Yes, indeed, it is that time of year again for our students to begin learning those pesky English irregular verbs. Each and every year, our students ask us if there is a magic formula for learning them, and as we know as ESL professionals, there isn't. While trying to memorize them along with drilling in grammar books certainly can be effective to a point, it definitely doesn't get young teenage learners engaged in the process. Therefore, last year my colleague and I came up with a different strategy that combines a classical hands-on approach with the support of technology, and it seems to have had to lead to a more positive learning environment in the classroom when it comes to teaching irregular verbs.
While walking through one of the several book fairs that our school holds each year, we stumbled upon these magnificent little verb wheels that have 92 of the most-commonly used irregular verbs in English, as pictured above. As you turn the wheel to the verbs on the outside, several forms of each irregular verb appear in the small boxes in the middle, including the past simple (V2) and past participle (V3) forms. We thought that this would provide the students a different, more hands-on method of learning the irregular verbs, instead of just copying them down from a chart in the grammar book. Thus, we bought a set for the whole class to use. We then added the use of flashcards and daily online quizzes on our class PLN, Edmodo, in a three-step method that will be explained below. (If you are not familiar with Edmodo, click on this link to read a introductory post to the educational website.)
After introducing the Past Simple Tense to our students, and doing some basic sentence building on the board as a class, we pass out the verb wheels. As there are 96 irregular verbs on the wheels, we decided to make it a week-long activity, so that the students wouldn't be overwhelmed. Therefore, the students are responsible for learning 20 verbs a day for the first four days, leaving only 12 verbs for the final day.
The first step is for the students to make flashcards for the first 20 irregular verbs by using the verb wheels. On the front of the flashcard, they write down two verbs in the basic (V1) form. We have them write two verbs per card just to save space. Then, on the backside, they write down the past simple form (V2) of the verb, as well as a sentence using that particular verb. In order to save class time, we have the students write out their sentences at home each night.
The following day in class, just before having the students work on the next set of flashcards, we give them four to five minutes to work with a friend on the verbs from the previous day. They use their flashcards to test each other verbally. While walking around the room, we also join in the fun by testing them on the spot to see if they made their flashcards properly.
Finally, after the students have made their flashcards and practiced with a friend, we then assign short online quizzes each day on our class PLN, Edmodo, based on the irregular verbs that were assigned the previous day. Edmodo allows its users to create online quizzes in four different formats: True / False; Multiple Choice; Fill-in-the-blank; and Short Answer. For these quizzes, we chose to use 'Fill-in-the-blank'. When the quiz is opened, the students see the basic form (V1) of the verb, and they simply have to type in the past simple form (V2) in the box given.
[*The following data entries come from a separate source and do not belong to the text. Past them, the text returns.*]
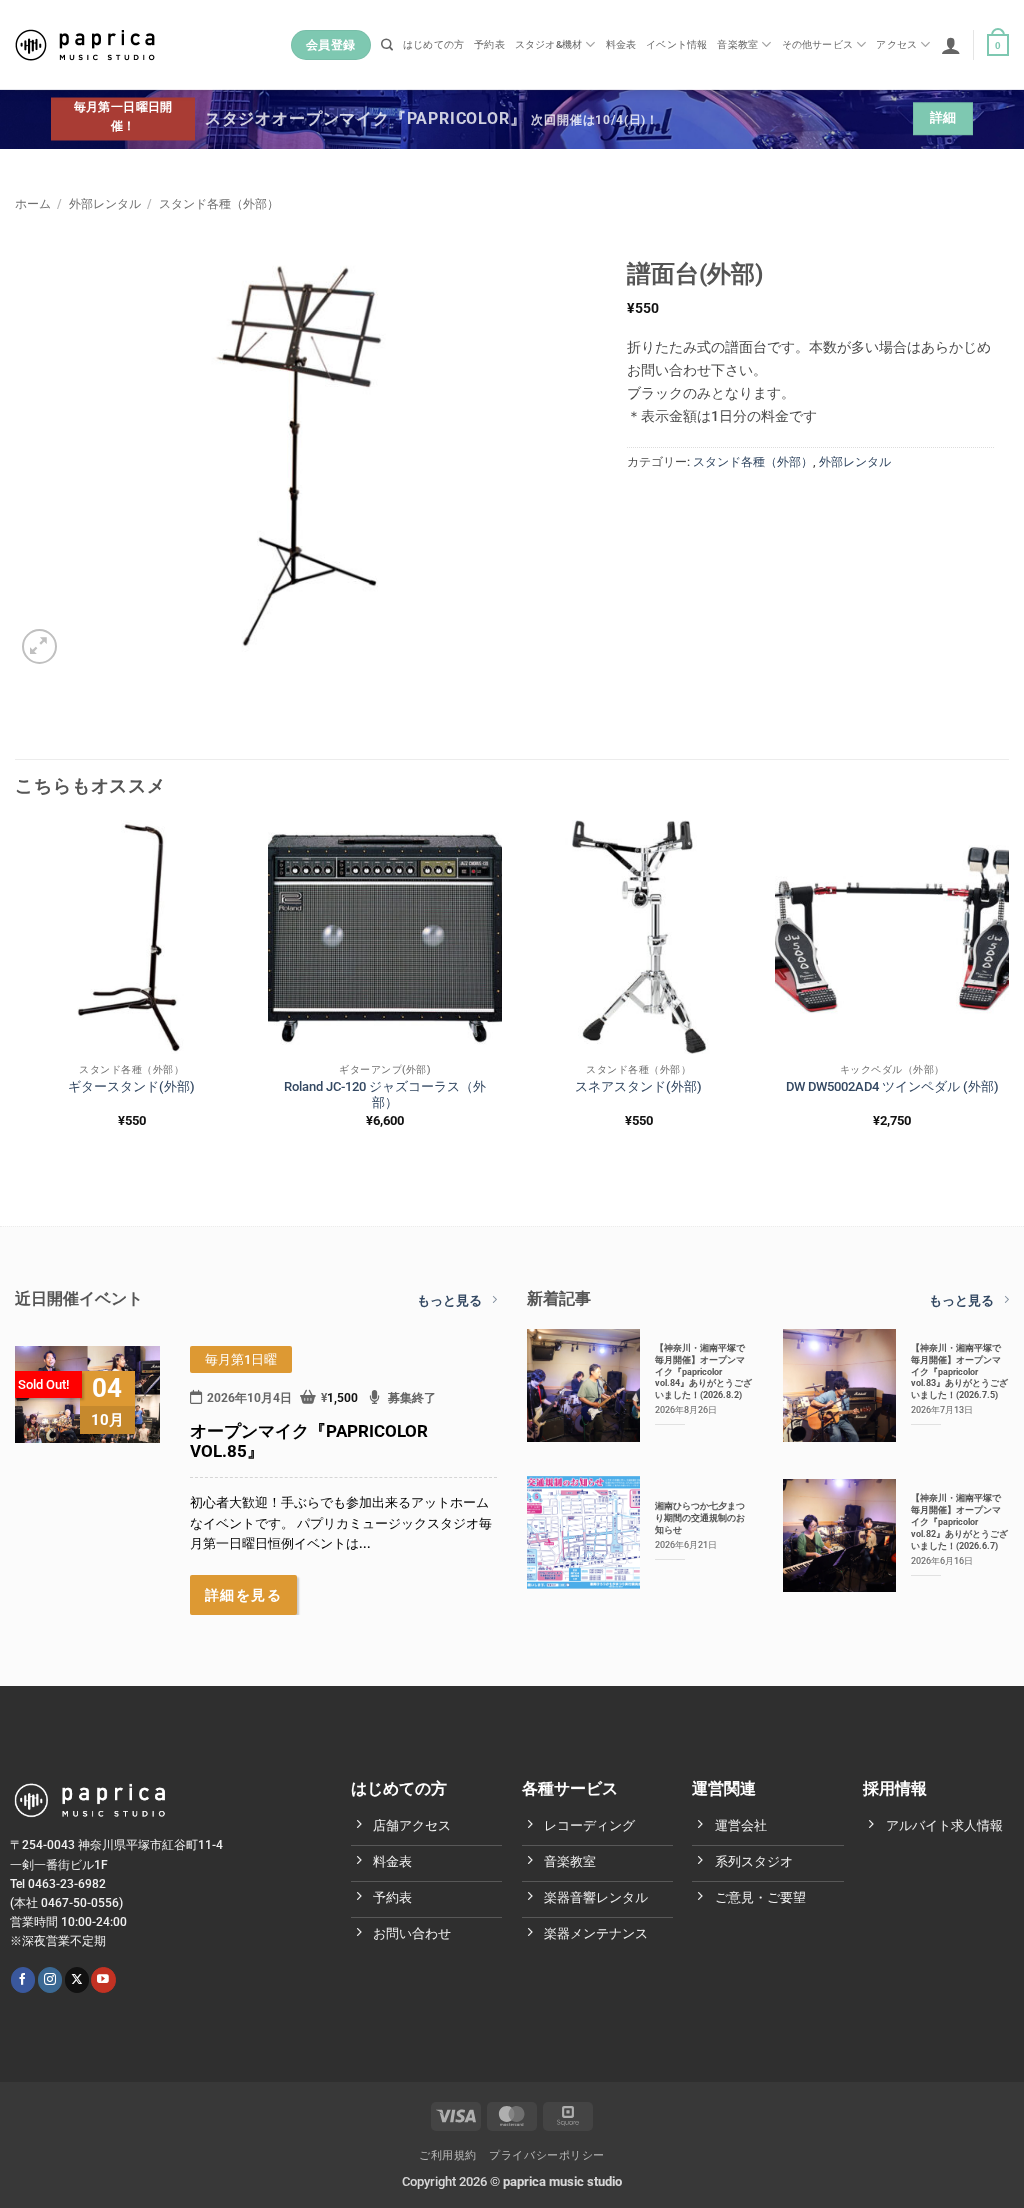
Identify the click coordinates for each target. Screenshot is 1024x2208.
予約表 (489, 44)
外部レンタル (105, 204)
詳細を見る (244, 1595)
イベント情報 (676, 44)
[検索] (387, 45)
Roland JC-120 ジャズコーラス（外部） (385, 1095)
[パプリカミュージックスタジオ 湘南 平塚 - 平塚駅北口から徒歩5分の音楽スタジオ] (85, 45)
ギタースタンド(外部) (131, 1086)
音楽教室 (737, 44)
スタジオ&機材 (548, 44)
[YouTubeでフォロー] (103, 1979)
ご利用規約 (448, 2155)
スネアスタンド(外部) (638, 1086)
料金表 (621, 44)
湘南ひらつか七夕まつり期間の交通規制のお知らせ (700, 1517)
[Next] (1008, 991)
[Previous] (16, 991)
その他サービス (817, 44)
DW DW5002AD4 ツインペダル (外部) (892, 1086)
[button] (951, 45)
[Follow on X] (77, 1979)
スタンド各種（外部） (219, 204)
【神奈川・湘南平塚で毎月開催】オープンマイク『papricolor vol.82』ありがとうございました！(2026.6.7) (959, 1521)
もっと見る (449, 1300)
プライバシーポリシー (547, 2155)
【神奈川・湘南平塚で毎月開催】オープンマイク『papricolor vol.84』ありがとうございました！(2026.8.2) (703, 1371)
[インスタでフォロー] (50, 1979)
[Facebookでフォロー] (23, 1979)
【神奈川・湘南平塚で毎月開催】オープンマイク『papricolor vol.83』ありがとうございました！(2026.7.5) (959, 1371)
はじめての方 (433, 44)
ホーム (33, 204)
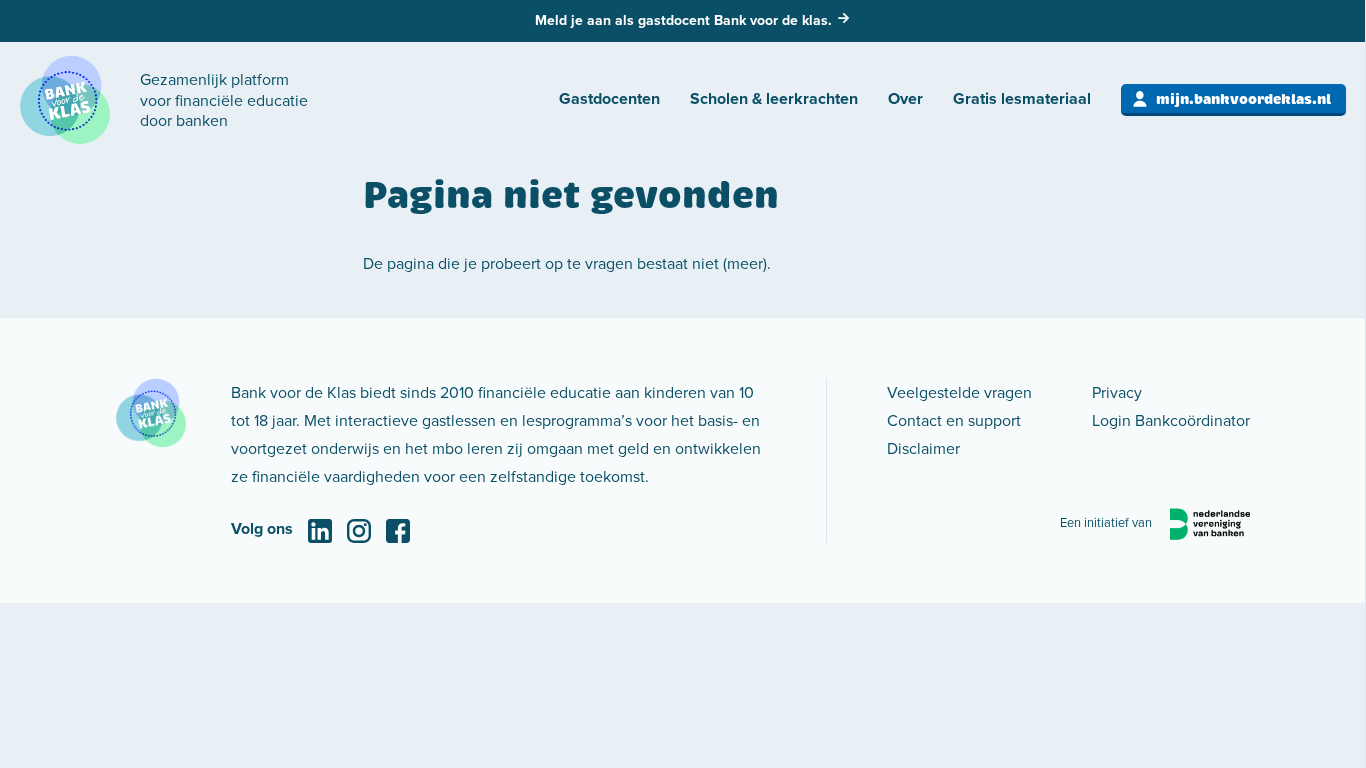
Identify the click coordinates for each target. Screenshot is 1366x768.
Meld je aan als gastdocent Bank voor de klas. (683, 20)
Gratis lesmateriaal (1022, 98)
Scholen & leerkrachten (774, 98)
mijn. (1243, 99)
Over (905, 98)
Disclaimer (923, 448)
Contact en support (954, 420)
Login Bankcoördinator (1171, 420)
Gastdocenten (609, 98)
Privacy (1117, 392)
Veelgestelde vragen (959, 392)
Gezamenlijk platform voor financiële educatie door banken (224, 100)
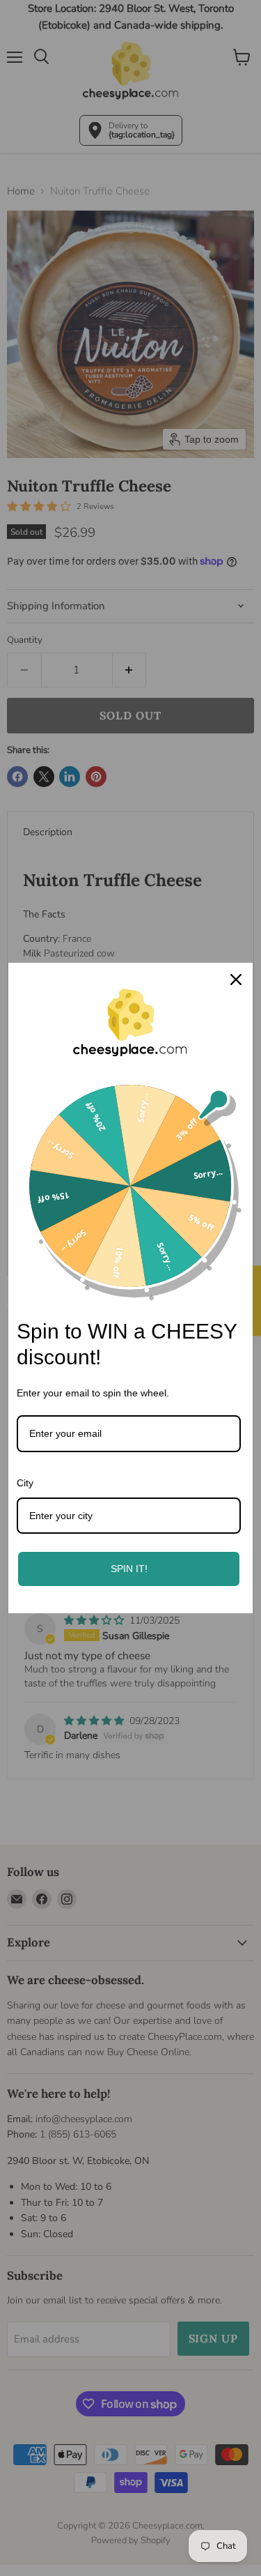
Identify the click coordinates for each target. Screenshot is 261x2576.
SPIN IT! (129, 1568)
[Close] (236, 979)
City (25, 1482)
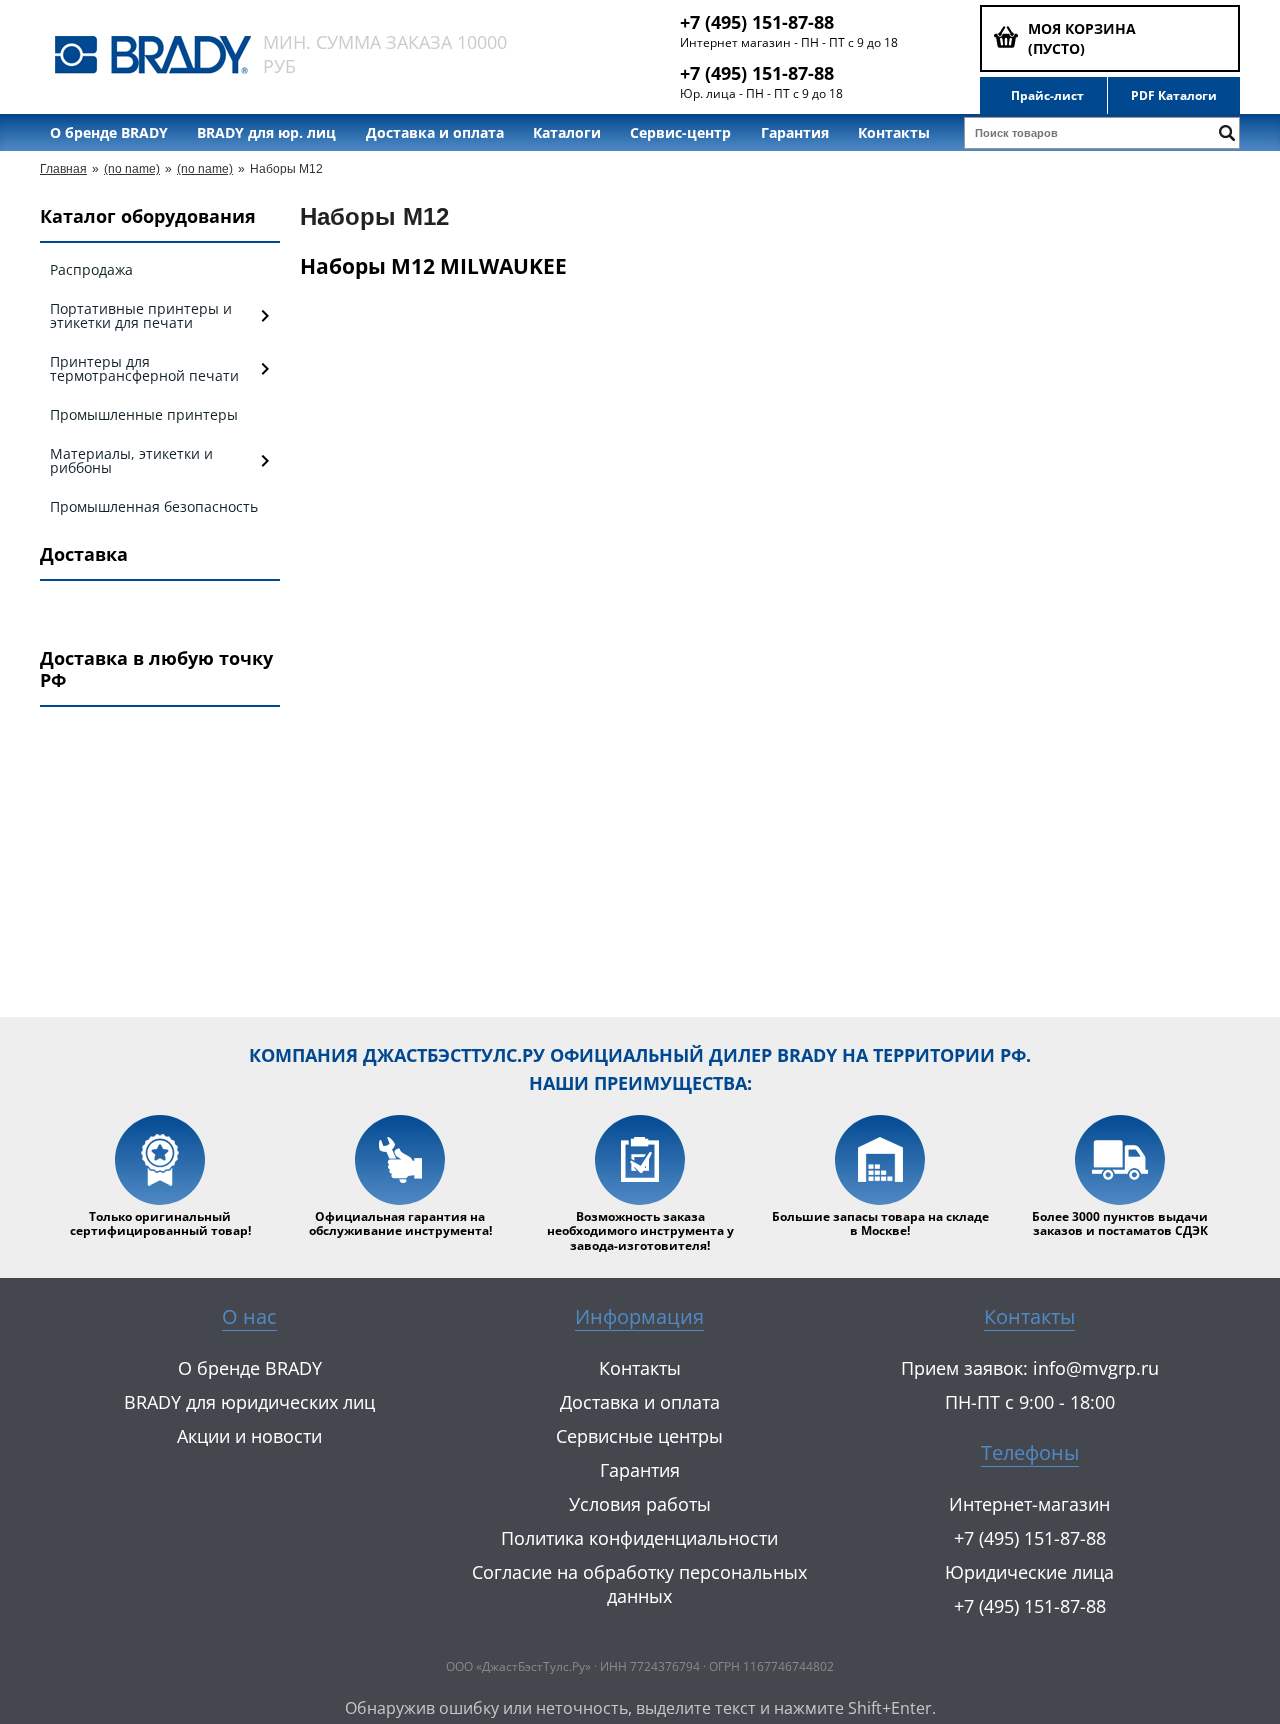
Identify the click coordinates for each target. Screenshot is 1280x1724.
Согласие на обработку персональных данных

However, if the verb is spelled incorrectly, it will be counted as a wrong answer. Therefore, it forces the students to double-check to make sure that they have spelled the verb correctly before submitting the quiz. If you would like to learn more about how to make an Edmodo quiz, please watch the video below.
In all honesty, this three-step method has been quite successful for us and most of our students for the past two years. The combination of making flashcards with the verb wheels, followed by pair work and formative assessments on Edmodo, keeps the students more engaged than by only using classical methods. In addition, by only giving a short amount of class time for making the flashcards, it gives the students the responsibility of going home each night and writing sentences with the newly-learned irregular verbs, as well as practicing with their flashcards to help them remember the past simple forms.